Although the use of AIC suggested a penalty for the number of parameters in the submodels and that the improvement was true in only one of the three cases, it must be noted that large part of the penalty was caused by the use of site-specific parameters for up to 12 study sites. Obviously study site is not a good parameter, if more generic applications for the models are sought. Study site was only retained to show the potential for identifying the factor(s) underlying its unspecified effect. The effects of study site and neighbouring species could probably be replaced by a more specific mechanism such as light interception or soil mediated factors.

In general, the balance between the number of parameters and the fit of a model is a more complex issue than using just a simple statistical criterion to make decisions (Haefner 1996). If it is possible to gain a consistent 8% increase in the fit of an economically important model by adding just few parameters that are cheap to measure, then it surely is worth the effort, even though a statistical criterion suggests the opposite. For example, an extensive set of equations have been created to predict a number of tree traits that are allometrically scaled, and are used for various economically important purposes covering different aspects of forest mensuration. These include: carbon cycling, nutrient cycling, validation of process-based forest models, forest and greenhouse gas inventories etc. (Zianis et al. 2005). These equations operate with ground-measured variables describing just single target trees. They often include complex polynomial terms where tree height (H), stem diameter (D) or both are included in various combinations with additional parameters and exponents. However, it is known that competition modifies stem proportions, such as slenderness index (D/H) (Ilomäki et al. 2003). Thus it appears likely that the inclusion of neighbourhood effects could be used as an alternative for such complex terms where both H and D contribute. In remote sensing, for instance, a problem is that the estimates of stem properties have remained poorer than in ground measurements (Korpela and Tokola 2006). By using remotely sensed data to calculate competition indices and by including the tree heights and crown dimensions of both the target trees and their neighbours into equations that translate remotely sensed data into stem properties, it might be possible to improve the fit of estimates to correspond with ground measurements.

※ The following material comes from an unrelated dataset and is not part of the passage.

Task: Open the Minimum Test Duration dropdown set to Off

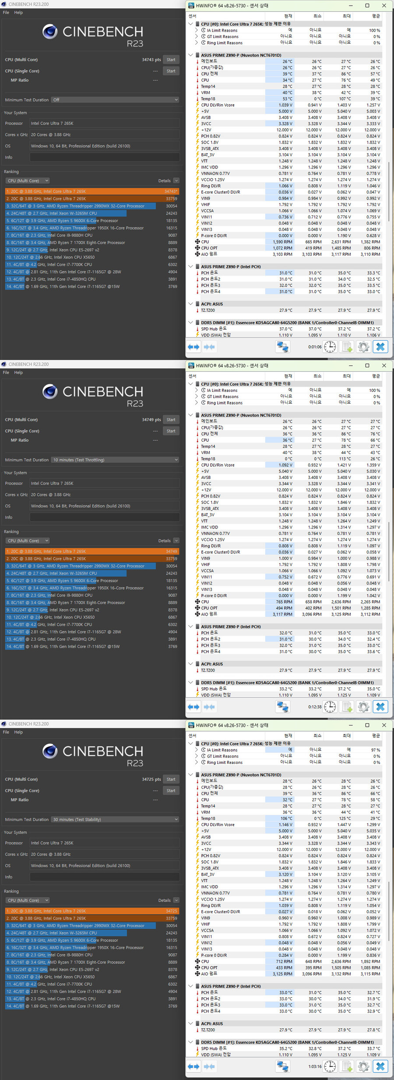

The improvement of model fit relied on the use of fixed scaling exponents, which is a feature that might be controversial as there is continuous disagreement on the constancy of the scaling exponents (Chown et al. 2007; White et al. 2007). However, our results and comparable studies suggest that much of the inconsistency might be a statistical artefact, and relate to the variation of the value of the normalisation constant (Kaitaniemi 2004). Even if there remains disagreement, it will be possible to experiment with alternative values of the scaling exponent and choose a combination that gives the best fit for a model that also includes an interpretation of the value of the normalisation constant. Fixing exponents can increase the predictive power of allometries when there is variability in normalization constants. This variability can be accounted for by measuring additional ecological factors at the level of the individual. Fitting both exponents and normalizations at the level of the individual (Mäkelä and Valentine 2006; Price et al. 2007), and accounting for relationships between these parameters and ecological factors, could even further increase the predictive power of allometries. However, because of the strong interdependence between the two parameter values (Lumer 1939), one of the scaling parameters may have to be set to a predetermined value before the value of the other can be accurately estimated using merely statistical fit.